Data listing
§ §

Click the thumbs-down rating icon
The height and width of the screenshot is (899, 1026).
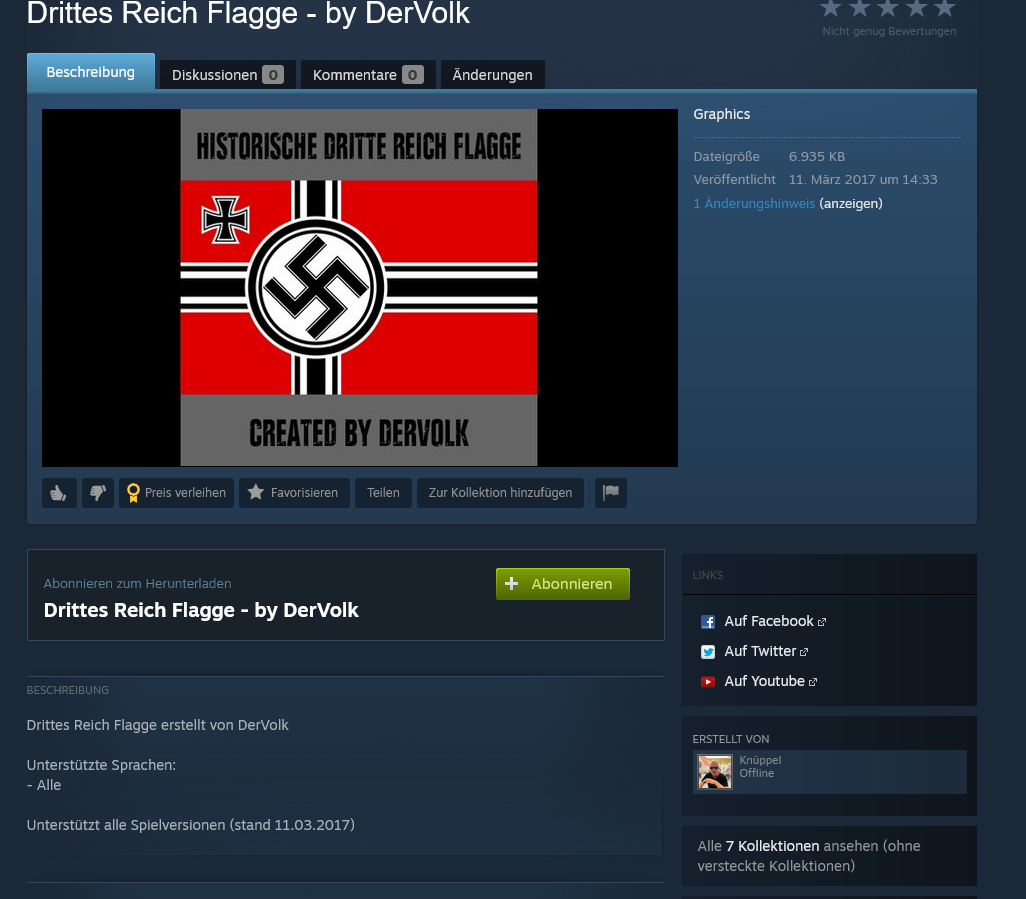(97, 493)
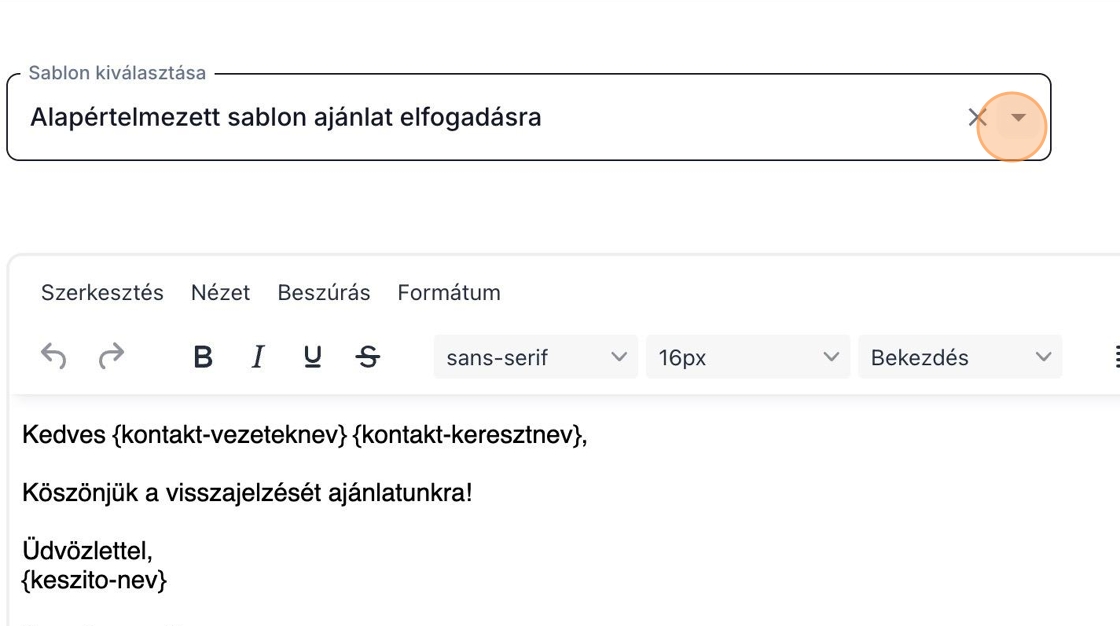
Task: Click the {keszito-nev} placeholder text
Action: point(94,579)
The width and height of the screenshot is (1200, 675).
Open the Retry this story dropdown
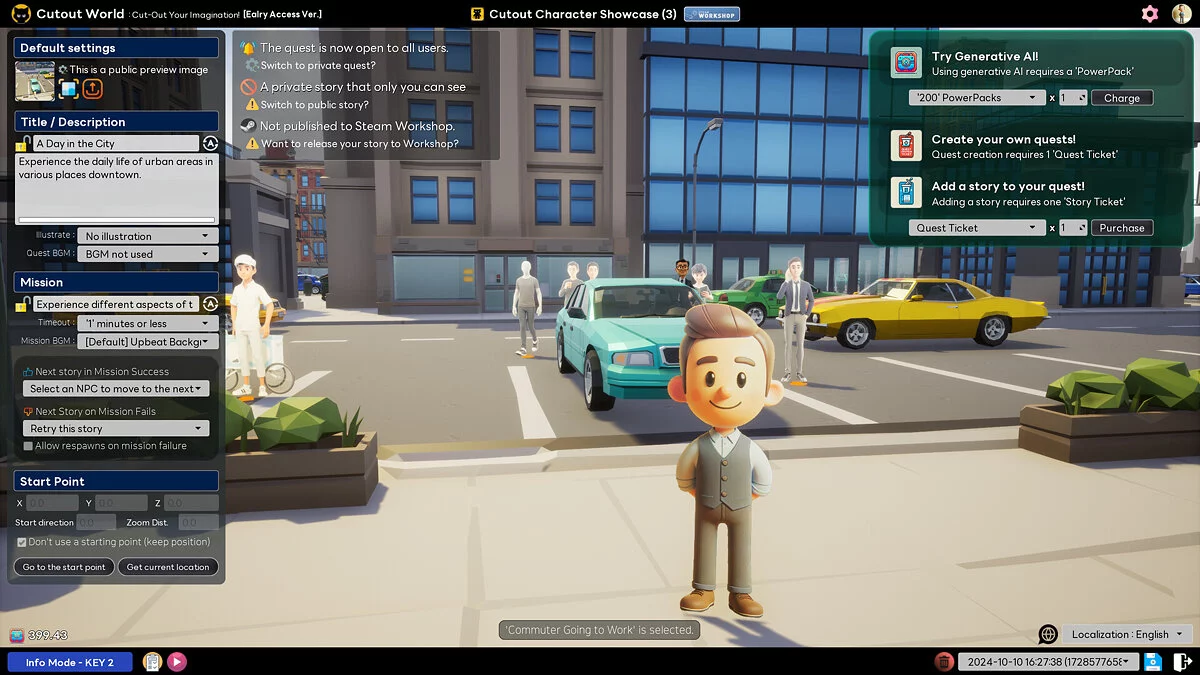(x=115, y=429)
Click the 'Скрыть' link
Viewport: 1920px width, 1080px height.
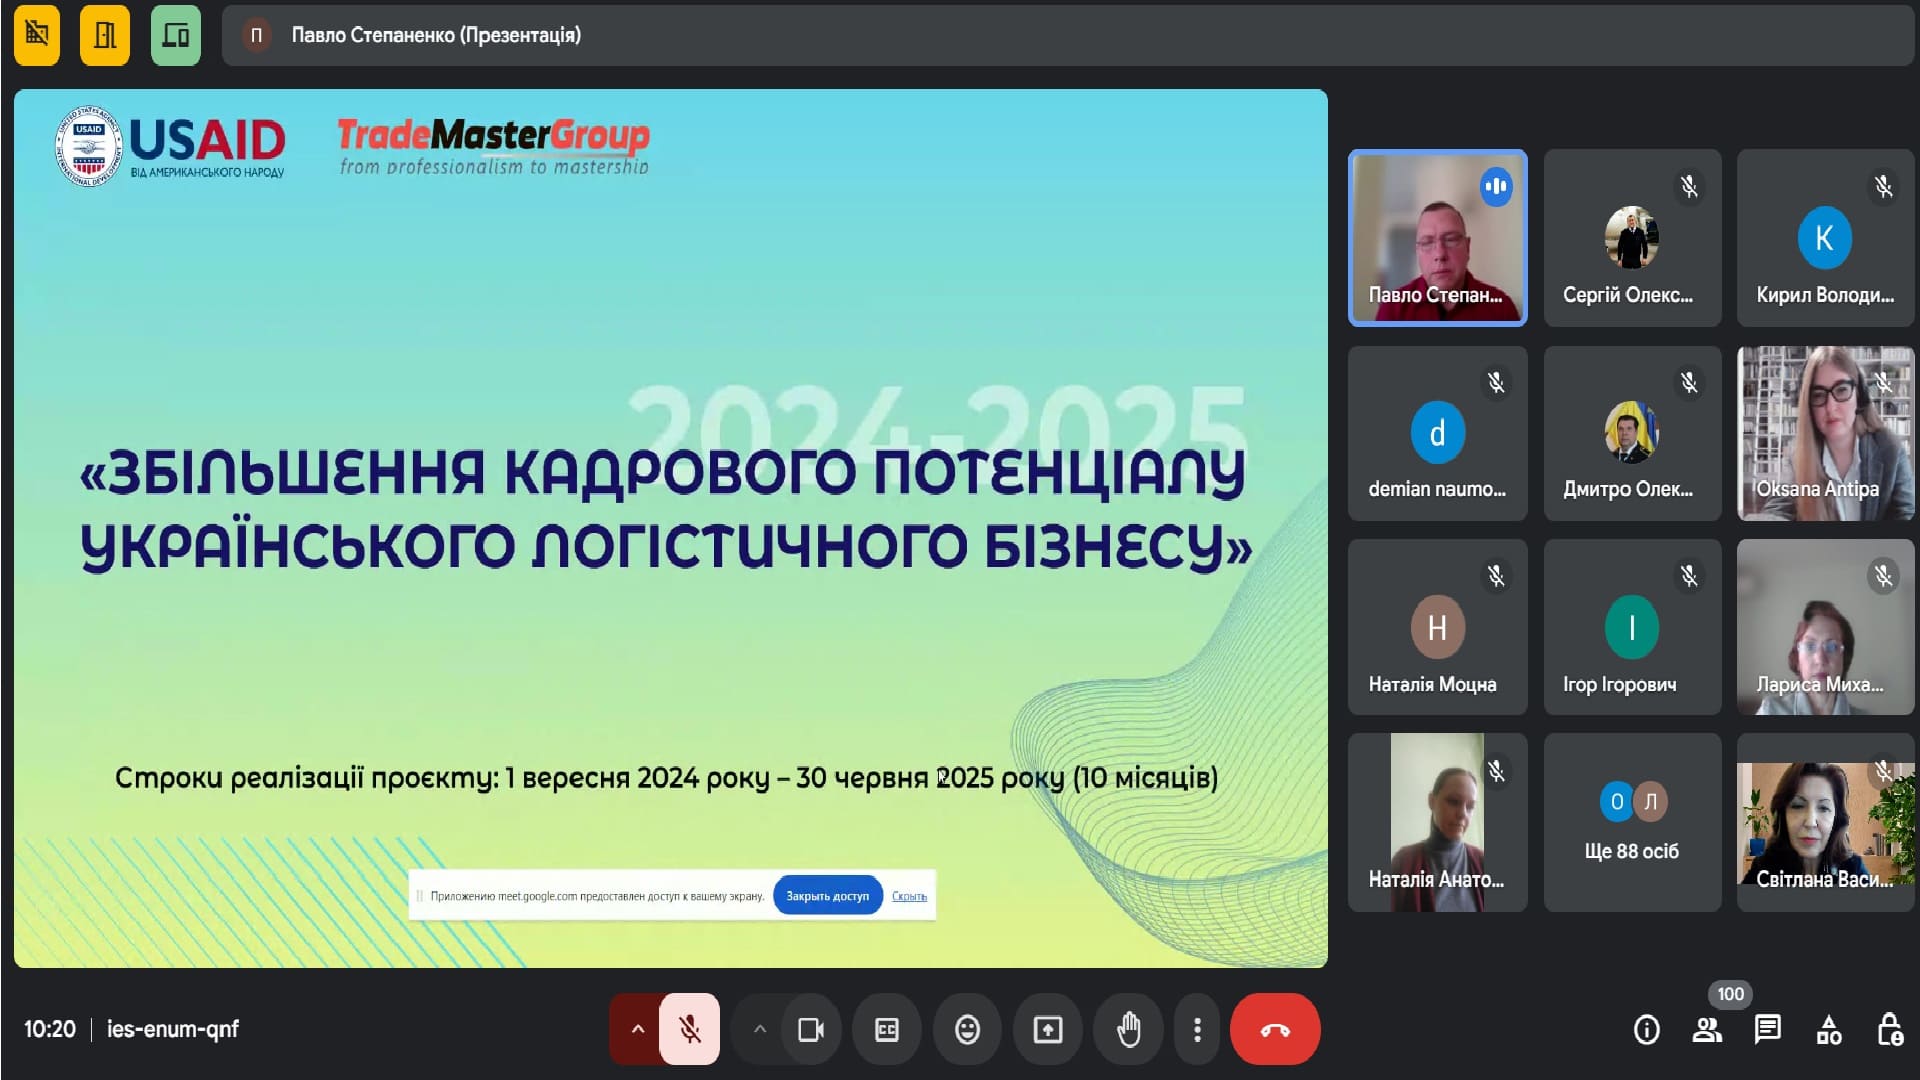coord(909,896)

§ §

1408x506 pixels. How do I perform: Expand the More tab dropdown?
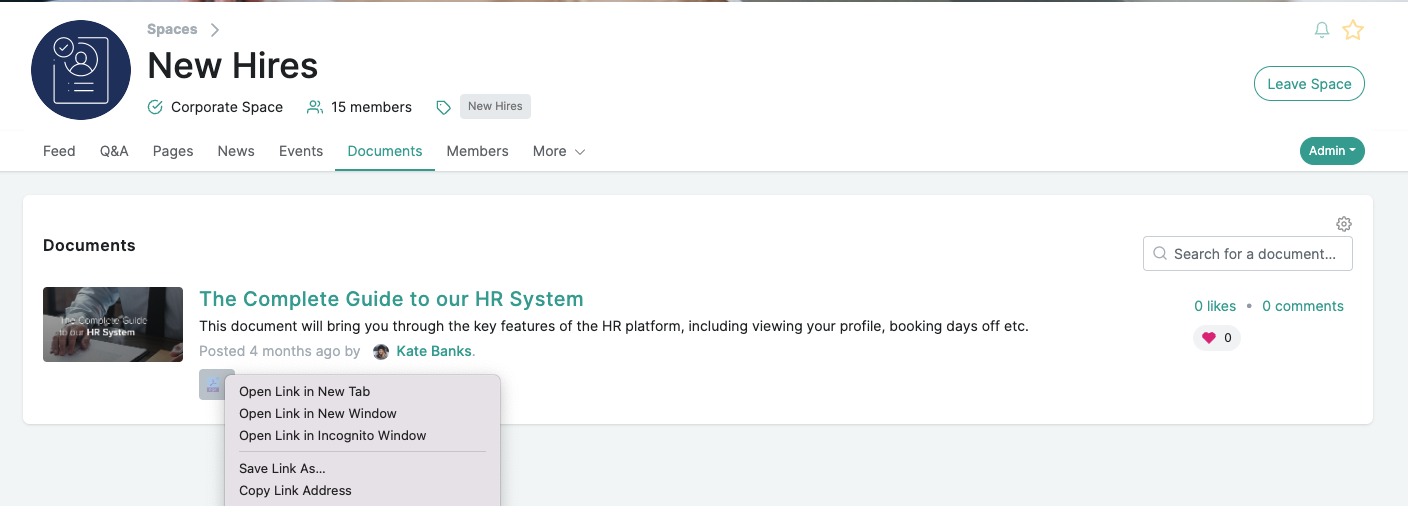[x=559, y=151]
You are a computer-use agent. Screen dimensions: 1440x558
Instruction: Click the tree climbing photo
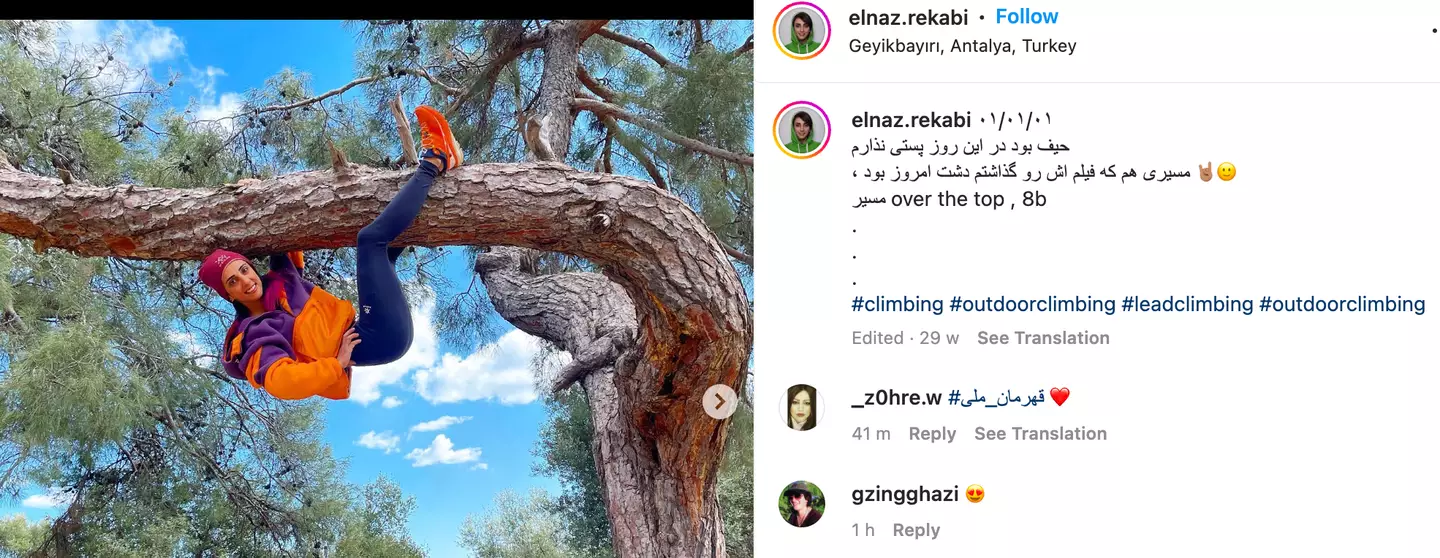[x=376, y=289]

§ §

## WHAT YOU WILL DO
Reproduce word for word the lines of the listing from the one containing "Click the thumbs-down rating icon" up to and including the one containing "coord(909,896)". Omit the pictures from your answer.

## OUTPUT BELOW
Click the thumbs-down rating icon
The height and width of the screenshot is (899, 1026).
(97, 493)
Task: Click the {keszito-nev} placeholder text
Action: point(94,579)
The width and height of the screenshot is (1200, 675).
Open the Retry this story dropdown
(x=115, y=429)
Click the 'Скрыть' link
Viewport: 1920px width, 1080px height.
coord(909,896)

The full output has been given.